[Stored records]
'''

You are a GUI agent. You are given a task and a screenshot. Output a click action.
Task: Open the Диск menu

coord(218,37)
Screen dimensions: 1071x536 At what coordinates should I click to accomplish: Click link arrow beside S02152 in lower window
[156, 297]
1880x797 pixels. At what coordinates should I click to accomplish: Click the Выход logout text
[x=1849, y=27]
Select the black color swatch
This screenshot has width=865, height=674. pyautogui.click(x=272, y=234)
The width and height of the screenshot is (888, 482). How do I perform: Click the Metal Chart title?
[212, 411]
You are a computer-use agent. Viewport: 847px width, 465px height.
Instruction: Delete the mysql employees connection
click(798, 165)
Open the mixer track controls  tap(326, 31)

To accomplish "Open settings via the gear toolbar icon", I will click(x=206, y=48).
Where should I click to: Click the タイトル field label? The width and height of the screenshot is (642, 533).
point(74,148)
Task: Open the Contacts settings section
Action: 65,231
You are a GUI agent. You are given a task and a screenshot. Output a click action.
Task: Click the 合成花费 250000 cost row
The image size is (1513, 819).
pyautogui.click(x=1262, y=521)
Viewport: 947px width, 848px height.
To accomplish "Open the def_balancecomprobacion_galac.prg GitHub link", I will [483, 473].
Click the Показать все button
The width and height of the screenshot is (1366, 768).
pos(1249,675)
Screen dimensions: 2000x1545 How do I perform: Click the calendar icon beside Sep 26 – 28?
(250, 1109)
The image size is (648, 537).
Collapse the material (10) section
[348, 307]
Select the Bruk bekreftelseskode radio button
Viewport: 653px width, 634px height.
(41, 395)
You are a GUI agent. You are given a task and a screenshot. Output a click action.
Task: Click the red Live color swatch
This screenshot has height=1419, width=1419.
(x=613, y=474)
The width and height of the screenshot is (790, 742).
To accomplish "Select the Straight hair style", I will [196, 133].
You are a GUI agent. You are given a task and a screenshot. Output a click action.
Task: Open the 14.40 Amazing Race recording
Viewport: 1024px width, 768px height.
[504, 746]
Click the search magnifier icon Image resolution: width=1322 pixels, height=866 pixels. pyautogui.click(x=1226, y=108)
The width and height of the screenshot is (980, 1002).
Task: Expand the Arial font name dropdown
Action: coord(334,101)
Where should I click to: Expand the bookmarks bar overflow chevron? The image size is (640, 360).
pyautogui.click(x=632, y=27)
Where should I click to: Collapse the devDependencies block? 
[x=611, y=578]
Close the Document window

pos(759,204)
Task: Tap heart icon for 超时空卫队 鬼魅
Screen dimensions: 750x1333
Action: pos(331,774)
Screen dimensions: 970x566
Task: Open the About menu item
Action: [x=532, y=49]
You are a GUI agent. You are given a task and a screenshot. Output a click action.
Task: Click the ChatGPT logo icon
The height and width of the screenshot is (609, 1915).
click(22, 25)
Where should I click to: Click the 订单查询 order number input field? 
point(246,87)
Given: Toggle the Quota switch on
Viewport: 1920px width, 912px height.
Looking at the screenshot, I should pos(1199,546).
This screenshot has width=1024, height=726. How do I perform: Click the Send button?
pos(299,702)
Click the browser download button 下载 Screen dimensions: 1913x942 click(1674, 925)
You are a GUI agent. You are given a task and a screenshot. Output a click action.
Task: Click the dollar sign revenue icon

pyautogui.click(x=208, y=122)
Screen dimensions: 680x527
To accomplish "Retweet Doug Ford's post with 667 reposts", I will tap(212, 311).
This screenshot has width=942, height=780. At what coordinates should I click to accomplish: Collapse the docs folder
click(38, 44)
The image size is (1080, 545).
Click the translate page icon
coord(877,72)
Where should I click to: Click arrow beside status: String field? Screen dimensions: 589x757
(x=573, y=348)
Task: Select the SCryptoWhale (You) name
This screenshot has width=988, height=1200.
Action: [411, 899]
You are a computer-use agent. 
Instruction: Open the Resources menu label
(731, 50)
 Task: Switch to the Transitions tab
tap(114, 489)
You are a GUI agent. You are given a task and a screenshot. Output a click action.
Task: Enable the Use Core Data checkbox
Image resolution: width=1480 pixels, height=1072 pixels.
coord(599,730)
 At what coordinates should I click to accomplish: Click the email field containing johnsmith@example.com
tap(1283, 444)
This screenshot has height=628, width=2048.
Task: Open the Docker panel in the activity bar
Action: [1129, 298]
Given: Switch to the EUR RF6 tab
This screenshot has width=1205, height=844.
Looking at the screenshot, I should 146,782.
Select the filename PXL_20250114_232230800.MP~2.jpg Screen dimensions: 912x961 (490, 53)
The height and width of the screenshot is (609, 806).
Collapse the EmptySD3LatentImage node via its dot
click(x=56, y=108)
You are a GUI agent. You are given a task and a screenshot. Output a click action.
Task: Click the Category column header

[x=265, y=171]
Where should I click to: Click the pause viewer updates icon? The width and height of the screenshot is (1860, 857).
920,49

'''

» **Exercise description**
Could you output every record above exactly as written?

» **Exercise response**
You are a GUI agent. You are given a task and a screenshot. Output a click action.
Task: Open the Диск menu

coord(218,37)
Screen dimensions: 1071x536 At what coordinates should I click to accomplish: Click link arrow beside S02152 in lower window
[156, 297]
1880x797 pixels. At what coordinates should I click to accomplish: Click the Выход logout text
[x=1849, y=27]
Select the black color swatch
This screenshot has width=865, height=674. pyautogui.click(x=272, y=234)
The width and height of the screenshot is (888, 482). How do I perform: Click the Metal Chart title?
[212, 411]
You are a computer-use agent. Viewport: 847px width, 465px height.
Instruction: Delete the mysql employees connection
click(798, 165)
Open the mixer track controls  tap(326, 31)

To accomplish "Open settings via the gear toolbar icon", I will click(x=206, y=48).
Where should I click to: Click the タイトル field label? The width and height of the screenshot is (642, 533).
point(74,148)
Task: Open the Contacts settings section
Action: 65,231
You are a GUI agent. You are given a task and a screenshot. Output a click action.
Task: Click the 合成花费 250000 cost row
The image size is (1513, 819).
pyautogui.click(x=1262, y=521)
Viewport: 947px width, 848px height.
To accomplish "Open the def_balancecomprobacion_galac.prg GitHub link", I will [483, 473].
Click the Показать все button
The width and height of the screenshot is (1366, 768).
pos(1249,675)
Screen dimensions: 2000x1545 How do I perform: Click the calendar icon beside Sep 26 – 28?
(250, 1109)
The image size is (648, 537).
Collapse the material (10) section
[348, 307]
Select the Bruk bekreftelseskode radio button
Viewport: 653px width, 634px height.
(41, 395)
You are a GUI agent. You are given a task and a screenshot. Output a click action.
Task: Click the red Live color swatch
This screenshot has height=1419, width=1419.
(x=613, y=474)
The width and height of the screenshot is (790, 742).
To accomplish "Select the Straight hair style", I will [196, 133].
You are a GUI agent. You are given a task and a screenshot. Output a click action.
Task: Open the 14.40 Amazing Race recording
Viewport: 1024px width, 768px height.
[504, 746]
Click the search magnifier icon Image resolution: width=1322 pixels, height=866 pixels. pyautogui.click(x=1226, y=108)
The width and height of the screenshot is (980, 1002).
Task: Expand the Arial font name dropdown
Action: coord(334,101)
Where should I click to: Expand the bookmarks bar overflow chevron? The image size is (640, 360).
pyautogui.click(x=632, y=27)
Where should I click to: Collapse the devDependencies block? 
[x=611, y=578]
Close the Document window

pos(759,204)
Task: Tap heart icon for 超时空卫队 鬼魅
Screen dimensions: 750x1333
Action: pos(331,774)
Screen dimensions: 970x566
Task: Open the About menu item
Action: [x=532, y=49]
You are a GUI agent. You are given a task and a screenshot. Output a click action.
Task: Click the ChatGPT logo icon
The height and width of the screenshot is (609, 1915).
click(22, 25)
Where should I click to: Click the 订单查询 order number input field? 
point(246,87)
Given: Toggle the Quota switch on
Viewport: 1920px width, 912px height.
Looking at the screenshot, I should pos(1199,546).
This screenshot has width=1024, height=726. How do I perform: Click the Send button?
pos(299,702)
Click the browser download button 下载 Screen dimensions: 1913x942 click(1674, 925)
You are a GUI agent. You are given a task and a screenshot. Output a click action.
Task: Click the dollar sign revenue icon

pyautogui.click(x=208, y=122)
Screen dimensions: 680x527
To accomplish "Retweet Doug Ford's post with 667 reposts", I will tap(212, 311).
This screenshot has width=942, height=780. At what coordinates should I click to accomplish: Collapse the docs folder
click(38, 44)
The image size is (1080, 545).
Click the translate page icon
coord(877,72)
Where should I click to: Click arrow beside status: String field? Screen dimensions: 589x757
(x=573, y=348)
Task: Select the SCryptoWhale (You) name
This screenshot has width=988, height=1200.
Action: [411, 899]
You are a computer-use agent. 
Instruction: Open the Resources menu label
(731, 50)
 Task: Switch to the Transitions tab
tap(114, 489)
You are a GUI agent. You are given a task and a screenshot. Output a click action.
Task: Enable the Use Core Data checkbox
Image resolution: width=1480 pixels, height=1072 pixels.
coord(599,730)
 At what coordinates should I click to accomplish: Click the email field containing johnsmith@example.com
tap(1283, 444)
This screenshot has height=628, width=2048.
Task: Open the Docker panel in the activity bar
Action: [1129, 298]
Given: Switch to the EUR RF6 tab
This screenshot has width=1205, height=844.
Looking at the screenshot, I should 146,782.
Select the filename PXL_20250114_232230800.MP~2.jpg Screen dimensions: 912x961 (490, 53)
The height and width of the screenshot is (609, 806).
Collapse the EmptySD3LatentImage node via its dot
click(x=56, y=108)
You are a GUI agent. You are given a task and a screenshot. Output a click action.
Task: Click the Category column header

[x=265, y=171]
Where should I click to: Click the pause viewer updates icon? The width and height of the screenshot is (1860, 857).
920,49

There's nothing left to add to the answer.